• **WHAT IS EXPECTED**
Could you revise these rows so that every "Identify the location of" becomes "Find the position of", leaving everything else unchanged?

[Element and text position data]
(begin)

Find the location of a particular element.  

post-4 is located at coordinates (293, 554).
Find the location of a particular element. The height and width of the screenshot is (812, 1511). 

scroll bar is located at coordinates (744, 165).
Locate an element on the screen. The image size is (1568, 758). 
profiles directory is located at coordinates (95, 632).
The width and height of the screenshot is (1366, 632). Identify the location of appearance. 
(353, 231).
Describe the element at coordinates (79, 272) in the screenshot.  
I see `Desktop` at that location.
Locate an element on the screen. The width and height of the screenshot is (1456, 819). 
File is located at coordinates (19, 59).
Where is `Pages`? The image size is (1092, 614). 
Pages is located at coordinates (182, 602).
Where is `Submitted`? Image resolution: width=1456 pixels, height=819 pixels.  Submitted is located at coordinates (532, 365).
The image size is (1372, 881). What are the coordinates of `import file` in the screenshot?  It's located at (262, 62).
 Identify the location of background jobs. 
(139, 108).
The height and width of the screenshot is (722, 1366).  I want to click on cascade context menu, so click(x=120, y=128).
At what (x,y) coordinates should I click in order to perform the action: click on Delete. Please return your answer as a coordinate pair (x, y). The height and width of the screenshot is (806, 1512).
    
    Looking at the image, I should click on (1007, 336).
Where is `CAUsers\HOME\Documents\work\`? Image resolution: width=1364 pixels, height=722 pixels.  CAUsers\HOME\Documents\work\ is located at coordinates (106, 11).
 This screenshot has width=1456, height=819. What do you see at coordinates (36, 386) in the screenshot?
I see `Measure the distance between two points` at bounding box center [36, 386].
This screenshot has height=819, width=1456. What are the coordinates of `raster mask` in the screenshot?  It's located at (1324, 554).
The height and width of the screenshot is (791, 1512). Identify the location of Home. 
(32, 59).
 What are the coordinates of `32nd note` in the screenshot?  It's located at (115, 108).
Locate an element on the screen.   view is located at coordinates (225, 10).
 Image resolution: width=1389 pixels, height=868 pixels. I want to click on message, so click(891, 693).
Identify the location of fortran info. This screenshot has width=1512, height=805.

(end)

• **REPLY**
Find the location of a particular element.  

post-4 is located at coordinates (293, 554).
Find the location of a particular element. The height and width of the screenshot is (812, 1511). 

scroll bar is located at coordinates (744, 165).
Locate an element on the screen. The image size is (1568, 758). 
profiles directory is located at coordinates (95, 632).
The width and height of the screenshot is (1366, 632). Find the position of appearance. 
(353, 231).
Describe the element at coordinates (79, 272) in the screenshot.  
I see `Desktop` at that location.
Locate an element on the screen. The width and height of the screenshot is (1456, 819). 
File is located at coordinates (19, 59).
Where is `Pages`? The image size is (1092, 614). 
Pages is located at coordinates (182, 602).
Where is `Submitted`? Image resolution: width=1456 pixels, height=819 pixels.  Submitted is located at coordinates (532, 365).
The image size is (1372, 881). What are the coordinates of `import file` in the screenshot?  It's located at (262, 62).
 Find the position of background jobs. 
(139, 108).
The height and width of the screenshot is (722, 1366).  I want to click on cascade context menu, so click(x=120, y=128).
At what (x,y) coordinates should I click in order to perform the action: click on Delete. Please return your answer as a coordinate pair (x, y). The height and width of the screenshot is (806, 1512).
    
    Looking at the image, I should click on (1007, 336).
Where is `CAUsers\HOME\Documents\work\`? Image resolution: width=1364 pixels, height=722 pixels.  CAUsers\HOME\Documents\work\ is located at coordinates (106, 11).
 This screenshot has width=1456, height=819. What do you see at coordinates (36, 386) in the screenshot?
I see `Measure the distance between two points` at bounding box center [36, 386].
This screenshot has height=819, width=1456. What are the coordinates of `raster mask` in the screenshot?  It's located at (1324, 554).
The height and width of the screenshot is (791, 1512). Find the position of Home. 
(32, 59).
 What are the coordinates of `32nd note` in the screenshot?  It's located at (115, 108).
Locate an element on the screen.   view is located at coordinates (225, 10).
 Image resolution: width=1389 pixels, height=868 pixels. I want to click on message, so click(891, 693).
Find the position of fortran info. This screenshot has width=1512, height=805.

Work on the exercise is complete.